## Activity
Quote the records word for word, beginning at the line that contains "is (428, 620)." and ending at the last line of the records.

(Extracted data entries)
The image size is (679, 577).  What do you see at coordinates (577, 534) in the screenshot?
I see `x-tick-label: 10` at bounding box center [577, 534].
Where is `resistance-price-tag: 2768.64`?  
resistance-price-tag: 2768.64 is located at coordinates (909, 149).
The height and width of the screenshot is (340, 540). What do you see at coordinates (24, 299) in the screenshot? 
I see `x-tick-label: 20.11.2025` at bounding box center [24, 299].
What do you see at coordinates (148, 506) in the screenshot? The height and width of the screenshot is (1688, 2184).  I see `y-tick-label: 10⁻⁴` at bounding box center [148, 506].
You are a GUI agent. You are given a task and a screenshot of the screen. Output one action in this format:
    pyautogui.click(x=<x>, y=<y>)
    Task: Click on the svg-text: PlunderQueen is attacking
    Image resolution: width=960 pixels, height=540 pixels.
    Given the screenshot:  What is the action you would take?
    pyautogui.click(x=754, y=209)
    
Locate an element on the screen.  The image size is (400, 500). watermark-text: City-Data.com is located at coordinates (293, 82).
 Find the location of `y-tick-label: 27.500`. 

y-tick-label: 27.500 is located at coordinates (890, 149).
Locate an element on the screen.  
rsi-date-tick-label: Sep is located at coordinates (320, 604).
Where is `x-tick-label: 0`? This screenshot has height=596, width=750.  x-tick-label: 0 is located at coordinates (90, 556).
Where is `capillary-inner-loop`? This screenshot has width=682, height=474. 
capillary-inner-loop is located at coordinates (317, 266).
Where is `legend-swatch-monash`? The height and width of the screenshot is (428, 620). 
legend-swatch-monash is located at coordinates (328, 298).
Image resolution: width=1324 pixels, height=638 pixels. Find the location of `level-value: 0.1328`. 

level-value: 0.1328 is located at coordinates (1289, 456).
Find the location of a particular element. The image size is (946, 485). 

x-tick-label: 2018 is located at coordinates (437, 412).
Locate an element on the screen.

## Solution
Where is `legend-swatch-monash`? The height and width of the screenshot is (428, 620). 
legend-swatch-monash is located at coordinates (328, 298).
Image resolution: width=1324 pixels, height=638 pixels. Find the location of `level-value: 0.1328`. 

level-value: 0.1328 is located at coordinates (1289, 456).
Find the location of a particular element. The image size is (946, 485). 

x-tick-label: 2018 is located at coordinates (437, 412).
Locate an element on the screen.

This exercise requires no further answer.